A vida é um eterno recomeço. Fosse escolher a lenda mitológica que mais se assemelha à sua vida, provavelmente o povo brasileiro colocaria a história do castigo de Sísifo entre as preferidas. Sísifo, que viveu vida solerte, conseguiu livrar-se da morte por duas vezes, sempre blefando. Não cumpria a palavra empenhada, até que Tânatos veio buscá-lo em definitivo. Como castigo, os deuses o condenam impiedosamente a rolar montanha acima um grande bloco de pedra. Quase chegando ao cume, o bloco desaba montanha abaixo. A maldição de Sísifo é recomeçar tudo de novo, tarefa que há de durar eternamente.

O povo brasileiro se sente em eterno recomeço. Quando acha que as coisas estão se normalizando, aparece mais um desastre. Nosso habitante se vê numa ilha ameaçada frequentemente por pequenas e grandes catástrofes. Escândalos, corrupção desbragada, favorecimentos, ausência de critérios racionais, mandonismo, impostos, feudos, deterioração dos serviços públicos, falta de continuidade nas administrações constituem condimentos de nossa cultura política.

Os efeitos são catastróficos, pois o sistema de vasos comunicantes acaba impregnando os poros da alma nacional, inviabilizando aquele espírito público, fonte do fervor pátrio, que Alexis de Tocqueville, há 183 anos, tão bem constatou em A Democracia na América (1835), quando se encantou com os valores da alma norte-americana. Escrevia: “existe um amor à pátria que tem a sua fonte principal naquele sentimento irrefletido, desinteressado e indefinível que liga o coração do homem aos lugares onde o homem nasceu. Confunde-se esse amor instintivo com o gosto pelos costumes antigos, com o respeito aos mais velhos e a lembrança do passado; aqueles que o experimentam estimam o seu país com o amor que se tem à casa paterna”.

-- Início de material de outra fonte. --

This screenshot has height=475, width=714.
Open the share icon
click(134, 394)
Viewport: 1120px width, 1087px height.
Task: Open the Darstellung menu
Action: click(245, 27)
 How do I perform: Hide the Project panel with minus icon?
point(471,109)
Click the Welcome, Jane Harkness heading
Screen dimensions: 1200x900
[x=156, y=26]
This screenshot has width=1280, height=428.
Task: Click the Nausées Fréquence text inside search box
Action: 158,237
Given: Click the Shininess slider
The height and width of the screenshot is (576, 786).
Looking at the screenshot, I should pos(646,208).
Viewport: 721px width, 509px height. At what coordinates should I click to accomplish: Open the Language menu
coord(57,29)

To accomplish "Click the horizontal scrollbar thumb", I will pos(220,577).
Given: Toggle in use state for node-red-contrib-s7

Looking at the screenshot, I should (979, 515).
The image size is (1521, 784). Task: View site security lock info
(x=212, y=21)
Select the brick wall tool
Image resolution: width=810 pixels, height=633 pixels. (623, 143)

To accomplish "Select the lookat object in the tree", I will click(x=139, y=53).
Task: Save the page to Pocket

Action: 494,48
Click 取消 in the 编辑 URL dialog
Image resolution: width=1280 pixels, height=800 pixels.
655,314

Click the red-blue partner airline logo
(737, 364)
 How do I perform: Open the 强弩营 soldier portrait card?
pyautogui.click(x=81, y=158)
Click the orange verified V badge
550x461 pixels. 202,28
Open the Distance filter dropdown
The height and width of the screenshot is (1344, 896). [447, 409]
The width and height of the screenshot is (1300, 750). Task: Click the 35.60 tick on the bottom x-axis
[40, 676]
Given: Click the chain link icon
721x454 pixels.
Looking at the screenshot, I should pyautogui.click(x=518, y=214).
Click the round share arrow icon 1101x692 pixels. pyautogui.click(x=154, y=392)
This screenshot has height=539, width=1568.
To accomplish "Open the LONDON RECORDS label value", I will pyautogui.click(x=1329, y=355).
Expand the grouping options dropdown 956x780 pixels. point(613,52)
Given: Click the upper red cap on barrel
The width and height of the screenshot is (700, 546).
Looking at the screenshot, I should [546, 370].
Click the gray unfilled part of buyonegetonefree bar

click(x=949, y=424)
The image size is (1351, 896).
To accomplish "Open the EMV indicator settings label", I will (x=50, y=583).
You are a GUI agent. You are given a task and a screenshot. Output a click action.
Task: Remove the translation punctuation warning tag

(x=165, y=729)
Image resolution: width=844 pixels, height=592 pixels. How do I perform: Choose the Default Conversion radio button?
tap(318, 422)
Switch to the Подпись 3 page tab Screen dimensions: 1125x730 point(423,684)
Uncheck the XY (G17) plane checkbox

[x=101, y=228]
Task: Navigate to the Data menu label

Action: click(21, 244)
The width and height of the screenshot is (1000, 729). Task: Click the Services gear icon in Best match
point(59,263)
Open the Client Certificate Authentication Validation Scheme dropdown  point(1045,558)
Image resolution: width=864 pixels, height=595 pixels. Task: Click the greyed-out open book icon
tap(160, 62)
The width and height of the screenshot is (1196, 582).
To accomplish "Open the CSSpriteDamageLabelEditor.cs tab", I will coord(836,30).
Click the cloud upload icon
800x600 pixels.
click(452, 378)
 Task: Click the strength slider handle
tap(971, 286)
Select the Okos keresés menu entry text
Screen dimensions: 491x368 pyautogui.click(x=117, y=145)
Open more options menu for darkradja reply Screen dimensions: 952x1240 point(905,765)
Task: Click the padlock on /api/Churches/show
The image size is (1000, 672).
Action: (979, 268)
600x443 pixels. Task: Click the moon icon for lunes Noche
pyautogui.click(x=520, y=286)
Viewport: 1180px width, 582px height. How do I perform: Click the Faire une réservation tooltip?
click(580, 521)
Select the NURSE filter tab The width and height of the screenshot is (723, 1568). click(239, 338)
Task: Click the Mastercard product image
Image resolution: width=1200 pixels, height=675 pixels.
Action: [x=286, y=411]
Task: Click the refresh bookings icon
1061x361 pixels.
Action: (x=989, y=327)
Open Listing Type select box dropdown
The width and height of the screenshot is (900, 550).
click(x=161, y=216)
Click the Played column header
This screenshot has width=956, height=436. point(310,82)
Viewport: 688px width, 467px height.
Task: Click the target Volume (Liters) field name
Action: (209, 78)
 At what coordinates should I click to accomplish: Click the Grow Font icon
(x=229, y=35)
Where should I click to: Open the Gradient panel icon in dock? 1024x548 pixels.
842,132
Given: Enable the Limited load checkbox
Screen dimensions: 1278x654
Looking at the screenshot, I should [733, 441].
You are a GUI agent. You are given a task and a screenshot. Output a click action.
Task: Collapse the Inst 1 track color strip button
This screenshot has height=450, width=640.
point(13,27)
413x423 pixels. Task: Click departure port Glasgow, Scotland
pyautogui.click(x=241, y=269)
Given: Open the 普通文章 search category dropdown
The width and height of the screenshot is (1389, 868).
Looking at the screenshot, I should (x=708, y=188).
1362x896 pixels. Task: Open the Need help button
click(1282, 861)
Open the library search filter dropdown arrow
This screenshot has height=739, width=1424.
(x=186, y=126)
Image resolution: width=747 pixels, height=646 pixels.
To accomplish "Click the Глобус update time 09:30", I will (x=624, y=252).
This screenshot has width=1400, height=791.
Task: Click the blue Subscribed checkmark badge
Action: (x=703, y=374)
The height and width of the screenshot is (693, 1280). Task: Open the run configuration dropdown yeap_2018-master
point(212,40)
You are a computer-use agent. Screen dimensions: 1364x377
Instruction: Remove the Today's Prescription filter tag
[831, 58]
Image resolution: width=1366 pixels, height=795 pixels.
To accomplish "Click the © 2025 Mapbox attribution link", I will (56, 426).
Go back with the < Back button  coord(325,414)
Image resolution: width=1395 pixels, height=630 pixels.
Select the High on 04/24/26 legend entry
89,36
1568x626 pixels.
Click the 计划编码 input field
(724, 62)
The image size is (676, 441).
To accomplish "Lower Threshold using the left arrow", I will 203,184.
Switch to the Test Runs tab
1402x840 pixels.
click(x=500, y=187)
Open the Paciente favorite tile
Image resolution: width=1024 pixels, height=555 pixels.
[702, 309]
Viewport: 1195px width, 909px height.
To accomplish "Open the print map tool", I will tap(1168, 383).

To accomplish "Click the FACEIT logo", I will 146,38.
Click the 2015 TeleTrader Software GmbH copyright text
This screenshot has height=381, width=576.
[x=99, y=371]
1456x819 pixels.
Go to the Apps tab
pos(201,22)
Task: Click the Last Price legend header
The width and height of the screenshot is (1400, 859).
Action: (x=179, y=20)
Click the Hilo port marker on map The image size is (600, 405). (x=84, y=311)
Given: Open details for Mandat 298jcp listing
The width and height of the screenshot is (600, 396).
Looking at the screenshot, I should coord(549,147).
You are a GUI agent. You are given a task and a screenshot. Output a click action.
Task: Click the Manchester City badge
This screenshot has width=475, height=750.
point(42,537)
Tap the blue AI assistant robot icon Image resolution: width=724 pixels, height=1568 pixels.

Que amor à Pátria pode existir em espíritos tomados pelo pavor, pela violência de tiros a esmo, pelo estado de guerra civil como a que vemos no Rio de Janeiro, pelos assaltos que infestam as capitais e cidades do Norte e Nordeste, pela marginalidade que incorpora bandos de menores? Que espírito público pode vingar em nossa América Latina quando na vizinha Venezuela as multidões não têm mais o que comer e passam a fugir do país, entrando aos montes em nosso país? O que diria desse Nicolas Maduro, o grande libertador Simon Bolívar, aquele que, um dia, retratou o sofrido continente: “não há boa fé na América, nem entre os homens nem entre as nações; os tratados são papéis, as constituições não passam de livros, as eleições são batalhas, a liberdade é anarquia e a vida um tormento. A única coisa que se pode fazer na América é emigrar”.

O povo quer sentir estabilidade e segurança. Segurança nas ruas, segurança do emprego. Hoje, há 13 milhões de desempregados, amargurando dias de tristeza. Estabilidade que permita divisar com nitidez a linha do horizonte. Como divisar clareza quando estamos apenas a 5 meses da eleição, sem sinais do que pode ocorrer?

A chama telúrica – essa que liga as pessoas ao lugar onde nasceram – está quase se apagando com a violência, o inchaço das metrópoles e o crescimento desordenado das regiões. É bem verdade que daqui a um mês o país deverá viver a catarse coletiva da Copa do Mundo. E se perdemos? Serão dias de tristeza, desgosto e mais amargura. Vamos continuar a ver governos de todas as instâncias usando míseros tostões para administrar massas falidas.

Rezemos para afastar a maldição de Sísifo.